RECORDS FOR THE EXERCISE:

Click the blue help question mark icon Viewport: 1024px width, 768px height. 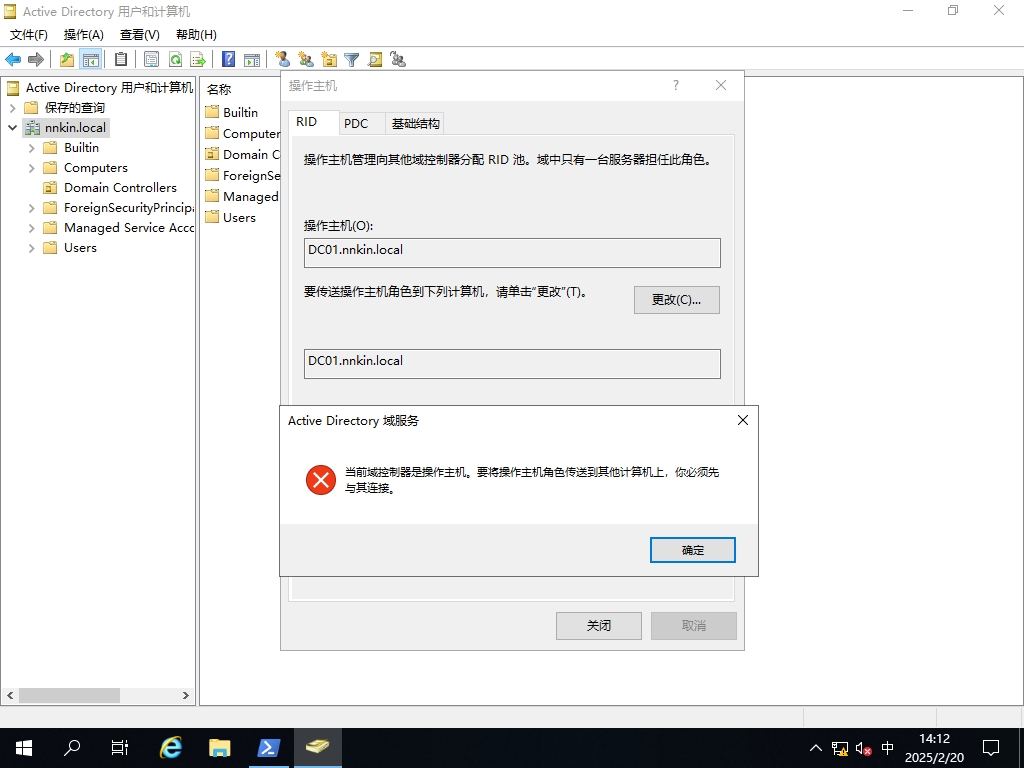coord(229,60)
==
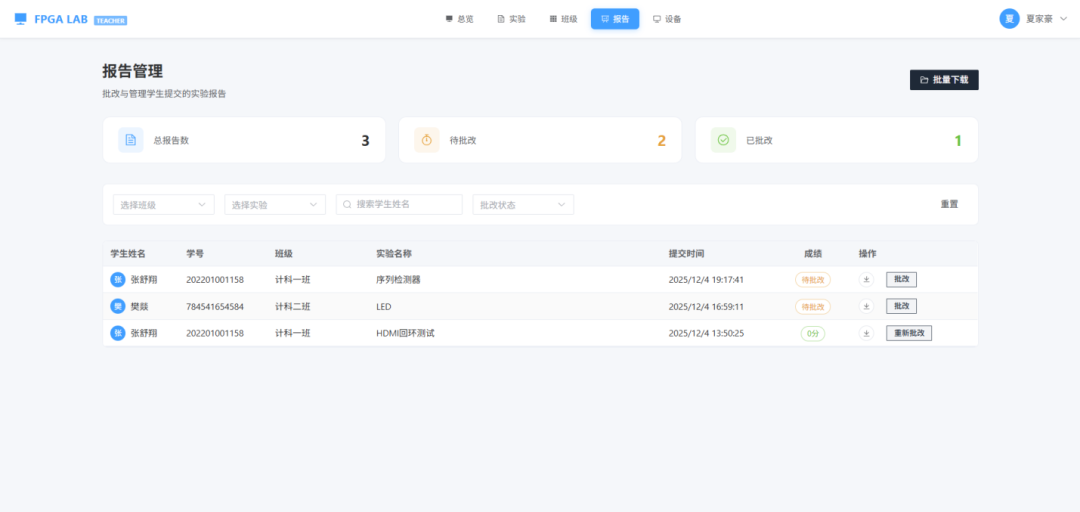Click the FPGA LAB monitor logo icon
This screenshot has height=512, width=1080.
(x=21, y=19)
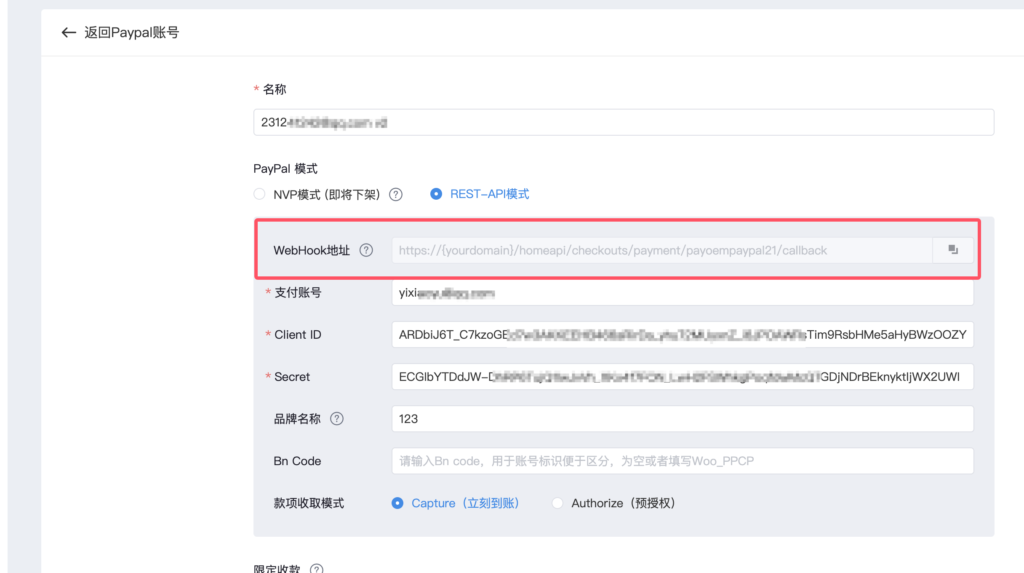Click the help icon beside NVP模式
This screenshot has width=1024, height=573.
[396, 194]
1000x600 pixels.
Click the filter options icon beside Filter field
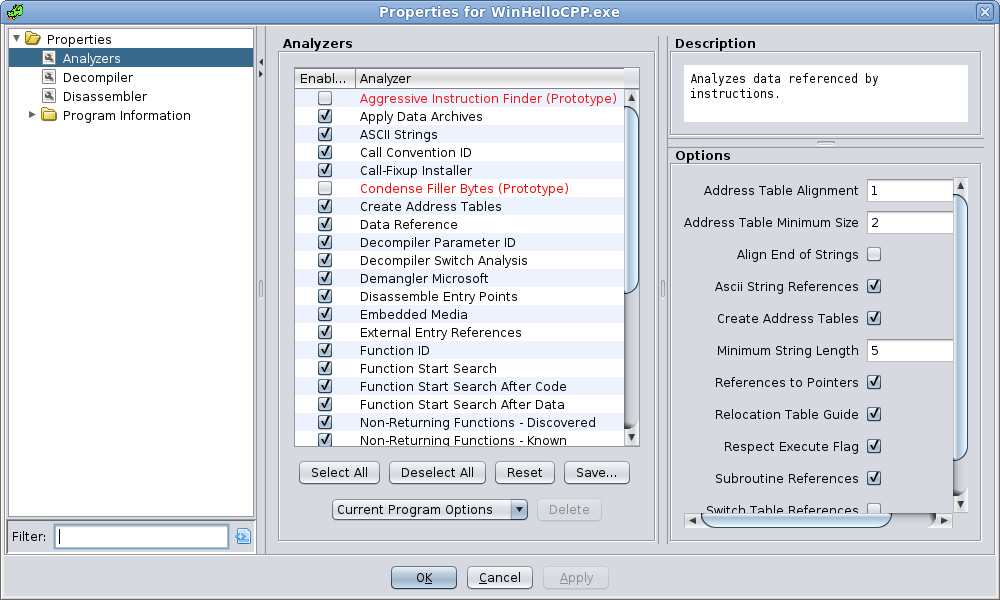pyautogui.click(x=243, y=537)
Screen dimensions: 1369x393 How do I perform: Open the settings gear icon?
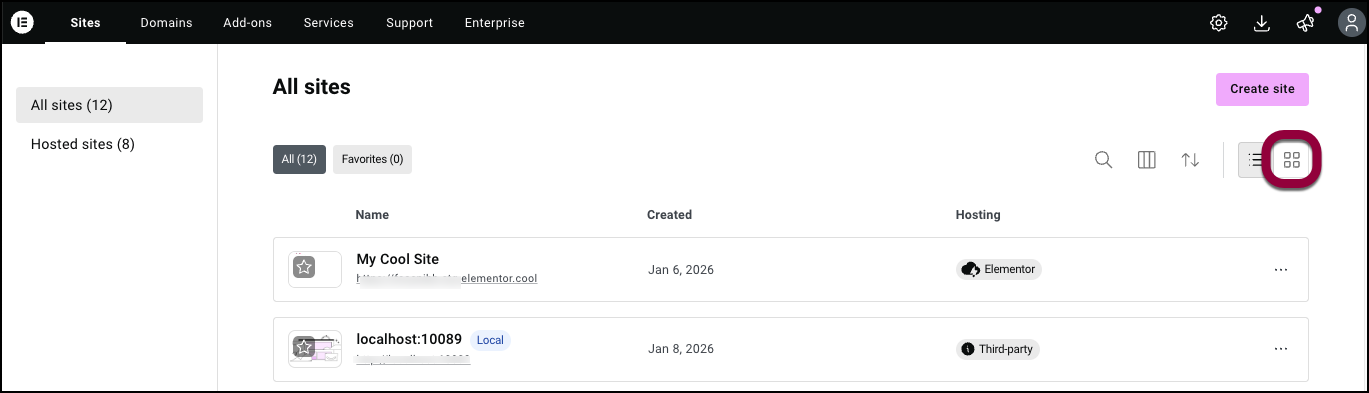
* * *
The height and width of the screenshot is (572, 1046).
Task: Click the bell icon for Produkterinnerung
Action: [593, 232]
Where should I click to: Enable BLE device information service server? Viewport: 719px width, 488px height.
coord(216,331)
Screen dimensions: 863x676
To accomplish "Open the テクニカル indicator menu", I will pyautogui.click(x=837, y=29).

WHAT IS NEEDED:
Go to the line above holding "1000x600 pixels.", then copy exactly each line down to and including the one holding "Screen dimensions: 1369x393", leaving pictures out.

SOLUTION FOR THIS TASK:
1000x600 pixels.
Click the filter options icon beside Filter field
pyautogui.click(x=243, y=537)
Screen dimensions: 1369x393 How do I perform: Open the settings gear icon?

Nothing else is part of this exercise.